Pleura-Based Lipomatous Neoplasm with RUNX1T1::PLAG1 Rearrangement and RB1 Gene Deletion

Background: Lipoblastoma is a benign tumor arising from embryonic white fat, commonly observed in infancy and early childhood. It manifests in two pathologically identical forms: circumscribed and diffuse. Typically, it is found in the extremities, trunk, and head and neck regions. The genetic hallmark involves clonal rearrangements of the chromosomal region 8q11 > q13 (8q12). The oncogene PLAG1 (pleomorphic adenoma gene 1) is situated on band 8q12. PLAG1 gene rearrangements have been identified in various lipomatous tumors and, more recently, in a superficial spindle cell lipoma. Here, we present the case of a 54-year-old gentleman with a sizable right pleural mass, histologically characterized as a spindle cell lipomatous tumor. Immunohistochemistry revealed diffuse expression of CD34 in spindle cells, mosaic staining of RB1, diffuse positivity for p16, and patchy positivity for desmin, while adipocytes were positive for S100. Remarkably, the next-generation sequencing assay unveiled a previously unreported RUNX1T1::PLAG1 fusion, in addition to RB1 gene deletion.
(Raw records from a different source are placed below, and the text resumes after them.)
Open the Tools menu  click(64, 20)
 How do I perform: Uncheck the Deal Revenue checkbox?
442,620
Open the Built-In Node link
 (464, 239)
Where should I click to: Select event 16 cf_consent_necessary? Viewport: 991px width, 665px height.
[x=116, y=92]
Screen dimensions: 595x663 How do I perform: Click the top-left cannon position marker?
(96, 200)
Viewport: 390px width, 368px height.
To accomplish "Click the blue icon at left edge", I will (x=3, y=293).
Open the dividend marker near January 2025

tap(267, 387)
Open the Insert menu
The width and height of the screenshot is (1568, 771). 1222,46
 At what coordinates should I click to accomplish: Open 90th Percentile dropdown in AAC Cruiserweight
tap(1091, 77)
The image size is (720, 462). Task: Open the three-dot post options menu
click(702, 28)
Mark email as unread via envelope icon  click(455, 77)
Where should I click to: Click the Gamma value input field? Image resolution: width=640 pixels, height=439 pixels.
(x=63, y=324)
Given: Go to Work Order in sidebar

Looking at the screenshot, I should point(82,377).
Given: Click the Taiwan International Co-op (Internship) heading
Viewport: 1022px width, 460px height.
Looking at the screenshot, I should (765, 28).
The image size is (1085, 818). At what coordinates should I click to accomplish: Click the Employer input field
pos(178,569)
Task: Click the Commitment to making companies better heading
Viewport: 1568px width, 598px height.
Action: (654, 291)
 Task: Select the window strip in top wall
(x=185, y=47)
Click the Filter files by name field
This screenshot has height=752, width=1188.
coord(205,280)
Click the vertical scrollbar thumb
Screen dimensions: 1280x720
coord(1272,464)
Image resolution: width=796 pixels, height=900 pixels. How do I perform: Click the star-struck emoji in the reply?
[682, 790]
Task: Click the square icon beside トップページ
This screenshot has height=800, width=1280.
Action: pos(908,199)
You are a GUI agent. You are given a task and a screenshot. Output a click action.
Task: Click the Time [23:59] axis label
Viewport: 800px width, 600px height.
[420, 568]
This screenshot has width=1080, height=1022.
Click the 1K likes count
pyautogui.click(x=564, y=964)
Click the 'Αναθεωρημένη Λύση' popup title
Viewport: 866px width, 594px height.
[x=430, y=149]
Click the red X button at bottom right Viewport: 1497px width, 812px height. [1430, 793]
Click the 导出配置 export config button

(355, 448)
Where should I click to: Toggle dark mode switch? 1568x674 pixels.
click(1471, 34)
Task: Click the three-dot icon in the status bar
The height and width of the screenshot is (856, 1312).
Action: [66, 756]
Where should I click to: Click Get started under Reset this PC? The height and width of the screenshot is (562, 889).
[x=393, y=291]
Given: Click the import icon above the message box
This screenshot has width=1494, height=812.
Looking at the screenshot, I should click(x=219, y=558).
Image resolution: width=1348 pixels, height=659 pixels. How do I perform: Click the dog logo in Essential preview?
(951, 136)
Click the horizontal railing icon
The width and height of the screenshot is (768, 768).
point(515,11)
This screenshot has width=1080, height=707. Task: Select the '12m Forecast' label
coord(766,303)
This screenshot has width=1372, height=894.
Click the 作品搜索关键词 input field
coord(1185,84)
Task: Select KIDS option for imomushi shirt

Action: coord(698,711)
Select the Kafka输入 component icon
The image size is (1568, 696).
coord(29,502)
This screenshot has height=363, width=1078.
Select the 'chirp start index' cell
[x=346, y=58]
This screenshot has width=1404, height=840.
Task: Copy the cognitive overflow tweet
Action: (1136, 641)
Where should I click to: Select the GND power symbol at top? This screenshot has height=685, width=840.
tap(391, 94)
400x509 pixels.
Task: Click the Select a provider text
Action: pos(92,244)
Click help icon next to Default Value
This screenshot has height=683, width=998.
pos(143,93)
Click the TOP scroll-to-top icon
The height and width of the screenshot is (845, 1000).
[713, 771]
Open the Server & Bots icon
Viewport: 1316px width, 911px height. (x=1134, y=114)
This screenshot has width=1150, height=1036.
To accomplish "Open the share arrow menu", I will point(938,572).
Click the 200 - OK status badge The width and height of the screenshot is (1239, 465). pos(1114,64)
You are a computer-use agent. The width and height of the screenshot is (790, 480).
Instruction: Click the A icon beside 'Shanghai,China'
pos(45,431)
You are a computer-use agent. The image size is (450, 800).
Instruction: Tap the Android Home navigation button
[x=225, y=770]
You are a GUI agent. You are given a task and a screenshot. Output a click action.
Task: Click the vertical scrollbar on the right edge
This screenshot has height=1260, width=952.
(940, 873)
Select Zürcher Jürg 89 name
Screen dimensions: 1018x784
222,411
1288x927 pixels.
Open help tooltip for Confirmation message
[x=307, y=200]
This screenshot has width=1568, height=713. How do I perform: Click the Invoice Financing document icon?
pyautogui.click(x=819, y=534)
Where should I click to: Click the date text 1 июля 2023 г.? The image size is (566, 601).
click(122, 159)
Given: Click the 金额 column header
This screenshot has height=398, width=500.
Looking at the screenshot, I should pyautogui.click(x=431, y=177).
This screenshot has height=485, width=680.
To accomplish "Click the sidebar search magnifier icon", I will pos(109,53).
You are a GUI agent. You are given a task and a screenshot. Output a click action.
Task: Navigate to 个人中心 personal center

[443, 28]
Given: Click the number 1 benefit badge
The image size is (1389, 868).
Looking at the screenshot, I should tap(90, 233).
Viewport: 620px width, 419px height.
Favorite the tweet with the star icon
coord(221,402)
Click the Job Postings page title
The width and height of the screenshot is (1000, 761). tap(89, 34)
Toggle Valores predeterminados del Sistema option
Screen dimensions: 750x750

The patient underwent excision of the right pleural mass. Based on morphology, location, immunohistochemistry, and molecular analysis, this results confirms pleural-based (deep seated) lipomatous tumor with features of lipoblastoma and spindle cell lipoma. This case introduces a unique pleural-based lipomatous tumor with a novel PLAG1 fusion partner, associated with RB1 gene deletion, further expanding the spectrum of genetic findings within this category of lipogenic neoplasms.